- Provided records
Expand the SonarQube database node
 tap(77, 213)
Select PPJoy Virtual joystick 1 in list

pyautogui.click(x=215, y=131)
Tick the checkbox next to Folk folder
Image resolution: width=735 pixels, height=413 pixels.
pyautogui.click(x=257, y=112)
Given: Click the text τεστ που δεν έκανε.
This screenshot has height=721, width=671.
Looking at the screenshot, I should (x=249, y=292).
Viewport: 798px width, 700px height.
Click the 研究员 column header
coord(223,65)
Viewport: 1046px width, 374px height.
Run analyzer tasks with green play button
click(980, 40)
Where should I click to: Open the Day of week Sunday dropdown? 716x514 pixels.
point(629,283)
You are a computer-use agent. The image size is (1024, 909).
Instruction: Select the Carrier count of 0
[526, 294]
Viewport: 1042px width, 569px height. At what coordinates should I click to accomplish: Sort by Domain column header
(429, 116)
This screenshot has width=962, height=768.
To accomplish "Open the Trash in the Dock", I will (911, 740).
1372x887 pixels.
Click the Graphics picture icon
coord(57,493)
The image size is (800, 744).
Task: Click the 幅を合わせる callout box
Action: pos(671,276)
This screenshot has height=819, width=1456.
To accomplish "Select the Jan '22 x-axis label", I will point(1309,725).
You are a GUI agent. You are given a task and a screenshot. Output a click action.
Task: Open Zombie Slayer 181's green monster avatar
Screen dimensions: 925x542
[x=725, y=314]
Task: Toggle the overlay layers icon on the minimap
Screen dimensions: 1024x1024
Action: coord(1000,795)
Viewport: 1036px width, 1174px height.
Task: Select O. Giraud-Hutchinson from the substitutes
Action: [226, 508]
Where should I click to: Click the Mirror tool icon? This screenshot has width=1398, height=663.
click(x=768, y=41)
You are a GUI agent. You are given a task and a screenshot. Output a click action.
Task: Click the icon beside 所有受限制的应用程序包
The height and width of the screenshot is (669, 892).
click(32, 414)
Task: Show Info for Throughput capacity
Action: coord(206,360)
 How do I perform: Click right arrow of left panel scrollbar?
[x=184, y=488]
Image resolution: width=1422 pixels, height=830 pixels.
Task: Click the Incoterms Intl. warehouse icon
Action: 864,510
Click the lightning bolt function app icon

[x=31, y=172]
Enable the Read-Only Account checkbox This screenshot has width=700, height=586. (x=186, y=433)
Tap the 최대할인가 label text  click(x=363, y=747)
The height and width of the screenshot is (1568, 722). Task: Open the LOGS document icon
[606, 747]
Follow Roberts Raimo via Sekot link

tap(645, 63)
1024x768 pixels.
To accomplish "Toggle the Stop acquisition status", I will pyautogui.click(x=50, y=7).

- Exercise aim
Go over the data above and copy every line that has the word "text" in it.

- The completed task
Given: Click the text τεστ που δεν έκανε.
Tap the 최대할인가 label text  click(x=363, y=747)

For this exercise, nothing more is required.